Each termite produces, on average, about half a microgram of methane per day, a seemingly insignificant amount. However, when this is multiplied up by the world population of termites, global methane emission from this source is estimated to be about 20 million tonnes each year.

There are more than 2000 different species of termites and the amounts of methane produced varies considerably between species, with some producing no methane at all. Methane is produced in termite guts, by symbiotic bacteria and protozoa, during food digestion.

Photo courtesy of Tim Myles.

Termite methane does not always end up going straight into the atmopshere, many species are subterranean or live in above ground earth mounds where much of the methane can be used up by soil methanotrophs before it gets out into the atmosphere.

Human Impact

The primary impact of humans on termite methane is reduction of emissions through termite habitat destruction.

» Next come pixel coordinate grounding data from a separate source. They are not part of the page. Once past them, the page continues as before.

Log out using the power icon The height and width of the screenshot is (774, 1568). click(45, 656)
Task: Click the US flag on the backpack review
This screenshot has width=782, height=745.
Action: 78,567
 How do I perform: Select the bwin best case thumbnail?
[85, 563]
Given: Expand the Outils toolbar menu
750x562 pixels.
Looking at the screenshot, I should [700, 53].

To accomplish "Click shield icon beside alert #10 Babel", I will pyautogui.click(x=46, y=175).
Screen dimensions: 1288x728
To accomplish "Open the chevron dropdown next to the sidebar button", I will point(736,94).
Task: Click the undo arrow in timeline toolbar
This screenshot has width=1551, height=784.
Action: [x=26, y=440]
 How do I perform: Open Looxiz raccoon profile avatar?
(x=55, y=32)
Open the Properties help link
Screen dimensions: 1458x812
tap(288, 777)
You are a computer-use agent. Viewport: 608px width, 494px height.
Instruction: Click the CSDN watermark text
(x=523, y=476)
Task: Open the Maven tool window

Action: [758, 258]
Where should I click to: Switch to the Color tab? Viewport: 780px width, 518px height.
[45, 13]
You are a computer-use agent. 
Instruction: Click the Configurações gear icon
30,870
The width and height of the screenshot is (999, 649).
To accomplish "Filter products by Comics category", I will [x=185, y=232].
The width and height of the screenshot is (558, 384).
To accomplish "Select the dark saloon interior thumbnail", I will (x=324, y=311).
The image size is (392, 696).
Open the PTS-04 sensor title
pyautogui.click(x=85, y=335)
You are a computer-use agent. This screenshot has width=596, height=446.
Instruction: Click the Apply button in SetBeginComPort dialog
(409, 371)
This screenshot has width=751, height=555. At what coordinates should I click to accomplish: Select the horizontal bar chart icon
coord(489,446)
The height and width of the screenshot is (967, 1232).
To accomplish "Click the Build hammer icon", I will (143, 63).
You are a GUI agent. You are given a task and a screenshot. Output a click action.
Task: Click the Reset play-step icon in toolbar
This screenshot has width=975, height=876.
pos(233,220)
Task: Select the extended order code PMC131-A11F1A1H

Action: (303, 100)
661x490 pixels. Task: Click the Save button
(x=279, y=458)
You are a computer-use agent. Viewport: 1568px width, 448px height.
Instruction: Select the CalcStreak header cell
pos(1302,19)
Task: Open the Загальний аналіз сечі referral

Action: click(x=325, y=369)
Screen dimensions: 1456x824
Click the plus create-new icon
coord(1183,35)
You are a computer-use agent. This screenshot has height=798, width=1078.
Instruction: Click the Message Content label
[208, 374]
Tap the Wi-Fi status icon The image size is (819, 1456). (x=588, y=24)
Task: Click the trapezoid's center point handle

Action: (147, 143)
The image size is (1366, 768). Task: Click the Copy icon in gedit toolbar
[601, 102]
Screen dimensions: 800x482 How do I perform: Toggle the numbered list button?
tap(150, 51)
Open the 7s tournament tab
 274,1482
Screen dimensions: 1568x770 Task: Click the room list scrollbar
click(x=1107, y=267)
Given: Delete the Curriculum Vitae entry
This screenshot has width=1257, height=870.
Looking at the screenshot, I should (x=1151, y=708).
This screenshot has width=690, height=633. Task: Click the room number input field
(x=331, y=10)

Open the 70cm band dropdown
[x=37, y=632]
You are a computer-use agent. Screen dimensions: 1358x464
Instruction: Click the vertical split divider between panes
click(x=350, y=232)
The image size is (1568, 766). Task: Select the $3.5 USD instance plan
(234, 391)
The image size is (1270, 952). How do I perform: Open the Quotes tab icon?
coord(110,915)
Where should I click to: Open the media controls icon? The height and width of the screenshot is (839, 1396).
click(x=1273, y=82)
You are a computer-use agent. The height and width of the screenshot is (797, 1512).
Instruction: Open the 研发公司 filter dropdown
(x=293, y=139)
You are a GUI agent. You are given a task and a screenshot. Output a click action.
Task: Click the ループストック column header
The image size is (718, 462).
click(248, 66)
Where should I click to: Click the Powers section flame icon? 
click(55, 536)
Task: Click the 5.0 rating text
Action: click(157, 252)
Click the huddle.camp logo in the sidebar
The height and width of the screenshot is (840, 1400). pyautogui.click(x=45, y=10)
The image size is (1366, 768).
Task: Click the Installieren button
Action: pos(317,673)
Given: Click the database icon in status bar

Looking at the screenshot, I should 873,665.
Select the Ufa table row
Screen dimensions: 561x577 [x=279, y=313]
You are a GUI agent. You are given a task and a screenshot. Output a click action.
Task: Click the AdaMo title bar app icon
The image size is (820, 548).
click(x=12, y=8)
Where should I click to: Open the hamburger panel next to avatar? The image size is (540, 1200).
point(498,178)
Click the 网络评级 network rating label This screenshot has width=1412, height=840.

Many of the most important methane producing termite species are found in tropical forest areas, huge swathes of which are destroyed each year for logging, agriculture and housing developments. Additionally, in North America and elsewhere colonies of termites are regularly exterminated due to the threat they pose to wooden structures.

Potential for control

Aside from direct extermination of termite colonies and habitat removal, there exists the possibility of controlling termite methane production rates using methods originally developed for reducing methane production in ruminant livestock. Similar kinds of methanogenic bacteria and protozoa can be found in the guts of ruminant livestock and termites, so treatments which inhibit methanogens in ruminants could also work for termites. The key problem to be overcome with this methane reduction strategy would be application. The isolated nature of many termite colonies, and the fact that many are inaccessible for direct treatment by air means that applying a methane inhibitor on a large scale would be very difficult. One possible option is to spray just a handful of termites from each colony with the inhibitor and rely on these termites transferring it to the rest of the termite colony. Overall though, the long-term importance of this source of methane is likely to be determined by tropical and sub-tropical land-use practices.